__Aim of the task__. Among the records that follow, how many lines contain the word "will"? Give the number and no other words.

(Data in this exercise begins)

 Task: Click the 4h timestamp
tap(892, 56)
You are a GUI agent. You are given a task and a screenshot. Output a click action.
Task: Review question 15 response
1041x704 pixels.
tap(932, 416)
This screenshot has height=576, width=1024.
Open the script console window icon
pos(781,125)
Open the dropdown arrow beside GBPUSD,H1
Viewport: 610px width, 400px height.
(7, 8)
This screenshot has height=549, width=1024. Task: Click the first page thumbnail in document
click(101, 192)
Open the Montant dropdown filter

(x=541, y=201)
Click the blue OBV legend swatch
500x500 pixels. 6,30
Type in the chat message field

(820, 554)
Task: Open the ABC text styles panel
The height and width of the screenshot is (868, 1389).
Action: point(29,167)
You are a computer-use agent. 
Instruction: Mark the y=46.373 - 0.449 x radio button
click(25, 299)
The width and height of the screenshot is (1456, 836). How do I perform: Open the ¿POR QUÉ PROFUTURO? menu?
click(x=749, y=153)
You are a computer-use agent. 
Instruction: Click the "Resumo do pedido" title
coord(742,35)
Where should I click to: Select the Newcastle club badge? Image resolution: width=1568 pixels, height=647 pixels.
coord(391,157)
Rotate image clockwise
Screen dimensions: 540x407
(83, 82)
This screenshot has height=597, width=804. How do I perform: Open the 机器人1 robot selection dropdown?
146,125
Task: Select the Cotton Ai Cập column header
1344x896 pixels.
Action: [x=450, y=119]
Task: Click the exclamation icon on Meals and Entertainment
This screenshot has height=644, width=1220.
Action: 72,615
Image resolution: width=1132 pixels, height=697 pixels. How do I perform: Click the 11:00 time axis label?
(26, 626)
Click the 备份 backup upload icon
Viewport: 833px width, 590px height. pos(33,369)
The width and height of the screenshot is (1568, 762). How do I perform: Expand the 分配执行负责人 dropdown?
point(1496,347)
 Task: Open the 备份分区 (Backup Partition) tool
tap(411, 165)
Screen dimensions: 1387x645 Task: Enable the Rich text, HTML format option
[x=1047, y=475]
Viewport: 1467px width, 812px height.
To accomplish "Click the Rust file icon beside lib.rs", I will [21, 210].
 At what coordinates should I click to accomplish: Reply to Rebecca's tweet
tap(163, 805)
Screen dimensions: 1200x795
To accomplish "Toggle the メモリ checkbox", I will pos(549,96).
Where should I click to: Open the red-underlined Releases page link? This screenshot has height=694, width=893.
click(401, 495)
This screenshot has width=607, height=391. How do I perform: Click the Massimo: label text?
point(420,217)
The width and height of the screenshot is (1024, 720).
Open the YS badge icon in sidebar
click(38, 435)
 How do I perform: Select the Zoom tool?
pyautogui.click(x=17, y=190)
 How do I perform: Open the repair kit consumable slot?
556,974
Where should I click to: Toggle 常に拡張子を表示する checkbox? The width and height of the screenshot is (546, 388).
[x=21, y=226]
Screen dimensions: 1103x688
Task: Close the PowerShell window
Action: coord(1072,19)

(Data in this exercise ends)

__Answer space__. 2